Database of 430 bats

The mock communities of 3 bats in Walker et al. (2019) are made up of just Corynorhinus townsendii (COTO), Eptesicus fuscus (EPFU) and Tadarida brasiliensis (TABR). Following their analysis, we will use the same 430 bat species for our reference database, available as a FASTA file of COI trimmed markers as Supplementary S2 to the earlier paper Walker et al. (2016).

Running setup.sh will download that FASTA file as COI_430_bats.fasta, and we can load this into a new THAPBI PICT database using:

$ rm -rf COI_430_bats.sqlite  # delete any pre-existing DB
$ thapbi_pict import -k COI \
  --left GTHACHGCYCAYGCHTTYGTAATAAT --right CTCCWGCRTGDGCWAGRTTTCC \
  -d COI_430_bats.sqlite -i COI_430_bats.fasta -x
File COI_430_bats.fasta had 430 sequences, of which 430 accepted.
Of 430 potential entries, loaded 430 entries, 0 failed parsing.

Here we have named the new marker COI, and recorded the SFF_145f/SFF_351r primer pair. Calling run.sh will first run the pipeline using this COI database and primers, and the metadata as described earlier. This will make an edit-graph named summary/430_bats.COI.edit-graph.xgmml which you can open in Cytoscape. This contains three main connected components for the three expected species, and a smattering of singletons and other tiny clusters. The -k or --marker option was used to force inclusion of the database entries (even if not seen in the samples).

Importantly, only the Eptesicus fuscus cluster includes a red node from the database which is also in the samples. i.e. None of the sequence data from Corynorhinus townsendii or Tadarida brasiliensis perfectly matches the given reference species sequence. The three main clusters are shown below:

Sequence edit-graph for 3 bats mock community using, only given 430 reference sequences.

All three clusters have species labelled nodes. Starting on the left, we have Tadarida brasiliensis where the reference is a one base pair edit away from the dominant variant (seen in 27 samples). In the middle we have Eptesicus fuscus where while the reference sequence was seen, once again it is not a dominant variant (two variants were seen in 40 samples). Finally, on the right for Corynorhinus townsendii the reference is a one base pair edit away from the two dominant variants (seen in 40 and 23 samples).

This is a severe handicap for the default onebp classifier which looks for identical matches or up to a single base pair different. We can either switch to a fuzzier classifier (like the blast based classifier), or look at filling in the database.

One option would be to add a (curated subset of) published sequences from the NCBI. At the time of writing while that helps, there are still gaps here. What the example in run.sh does is add all the sequences observed in at least 10 samples to the database with the presumed species. This is similar to how the THAPBI PICT default database of Phytophthora ITS1 contains actually observed variants from single species positive controls.
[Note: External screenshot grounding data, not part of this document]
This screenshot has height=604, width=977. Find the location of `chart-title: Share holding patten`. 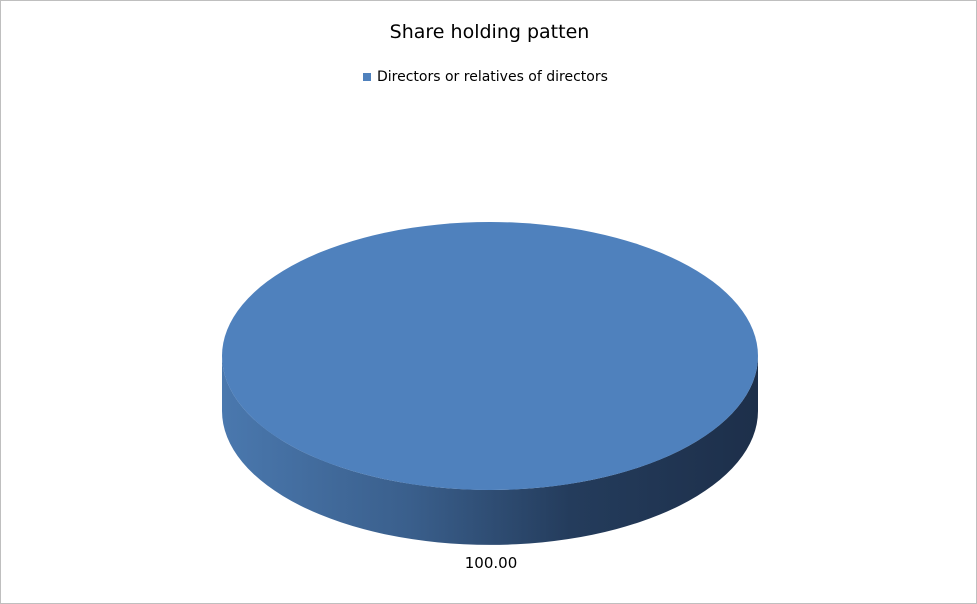

chart-title: Share holding patten is located at coordinates (490, 32).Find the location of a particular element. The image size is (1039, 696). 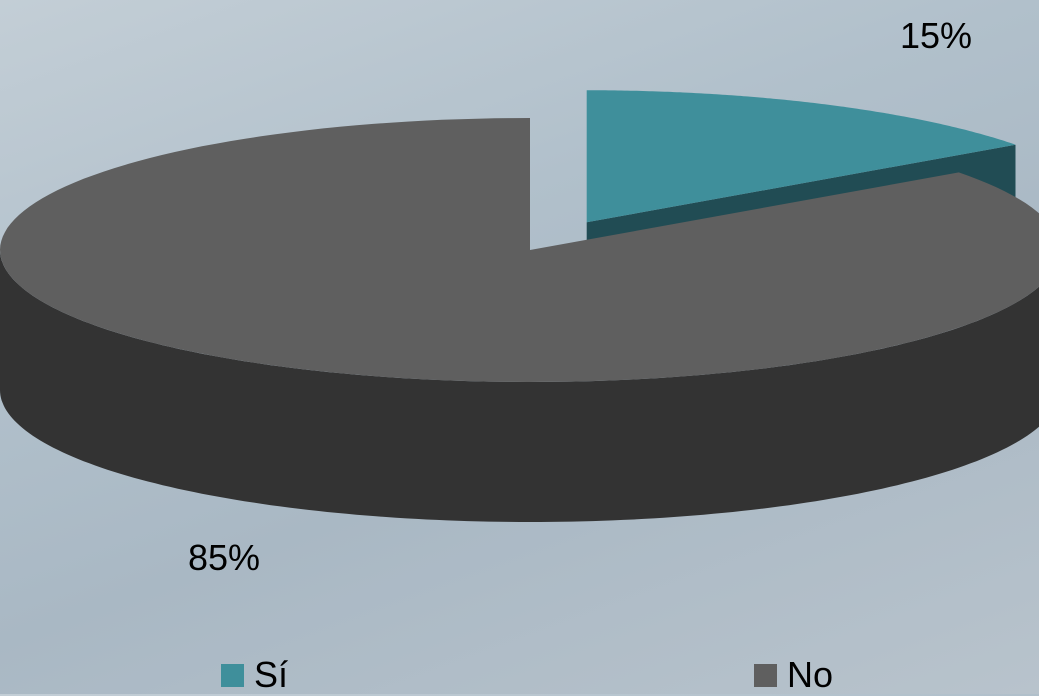

legend-swatch-no is located at coordinates (766, 675).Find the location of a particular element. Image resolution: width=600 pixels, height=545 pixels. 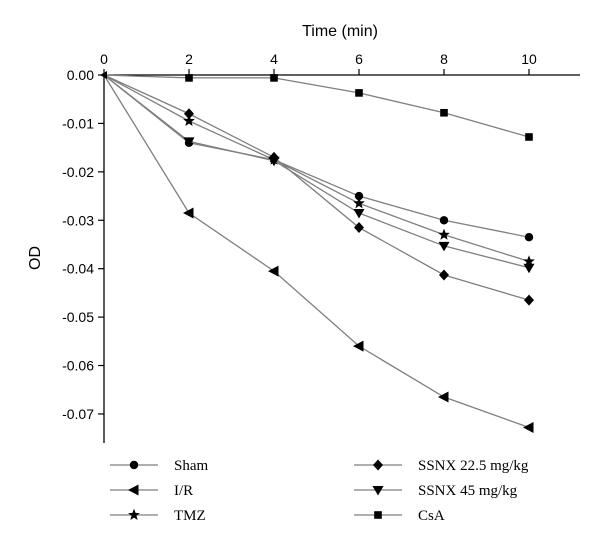

legend-label: Sham is located at coordinates (192, 466).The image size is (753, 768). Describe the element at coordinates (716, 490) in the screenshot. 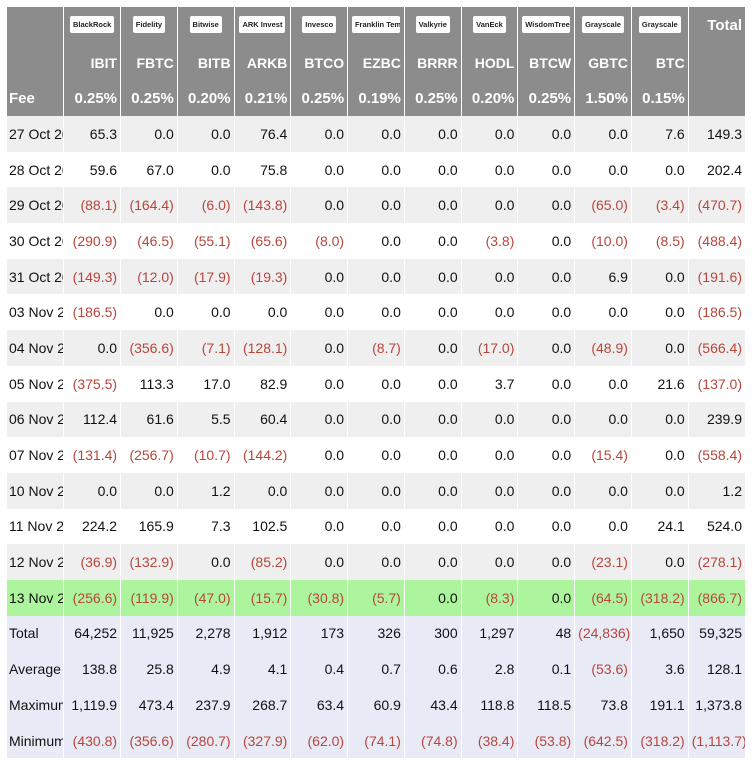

It ceases to be an entirely fair assessment, but comparing the Excel reports from the two database the improvement is quite dramatic.
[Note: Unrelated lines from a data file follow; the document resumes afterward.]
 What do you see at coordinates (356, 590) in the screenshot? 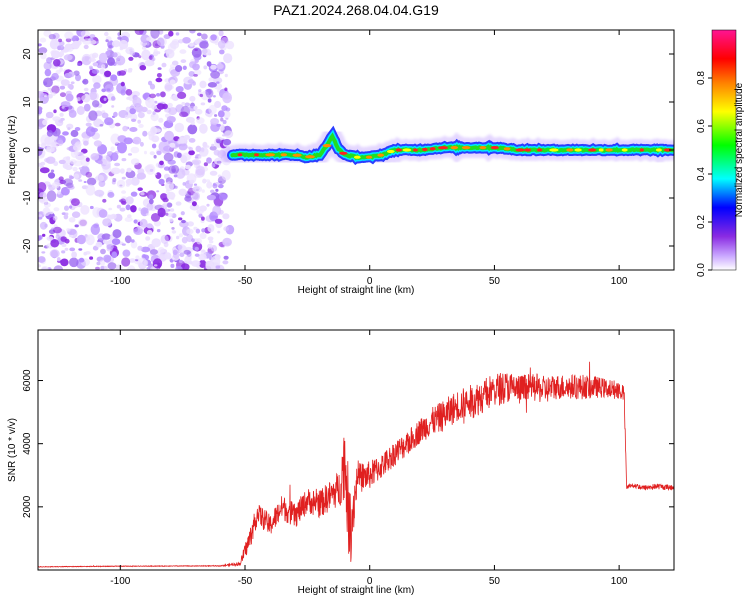
I see `snr-x-label: Height of straight line (km)` at bounding box center [356, 590].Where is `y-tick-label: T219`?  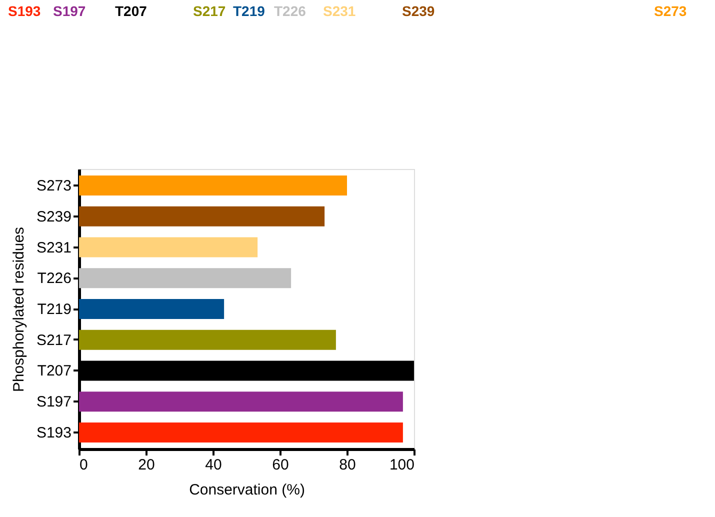 y-tick-label: T219 is located at coordinates (54, 310).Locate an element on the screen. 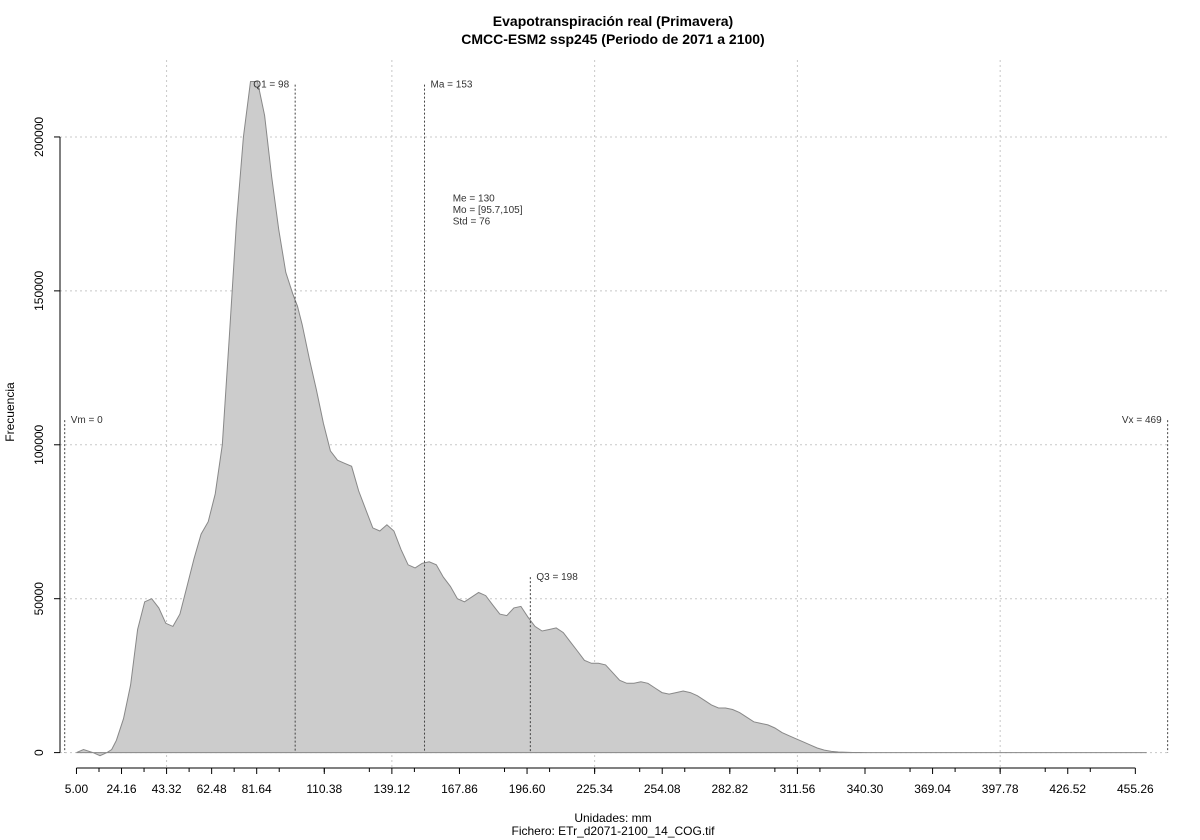 This screenshot has width=1200, height=840. reference-label-1: Q1 = 98 is located at coordinates (271, 86).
Looking at summary/430_bats.COI.samples.onebp.xlsx (430 references only) compared to summary/ext_bats.COI.samples.onebp.xlsx (with an extra 14 sequences added), the Tadarida brasiliensis detection improves markedly (although is still spotted in only two of the 20 replicates where it is the rare species - consistent with the published analysis and put down to primer preference), and also there are far less unknown reads reported.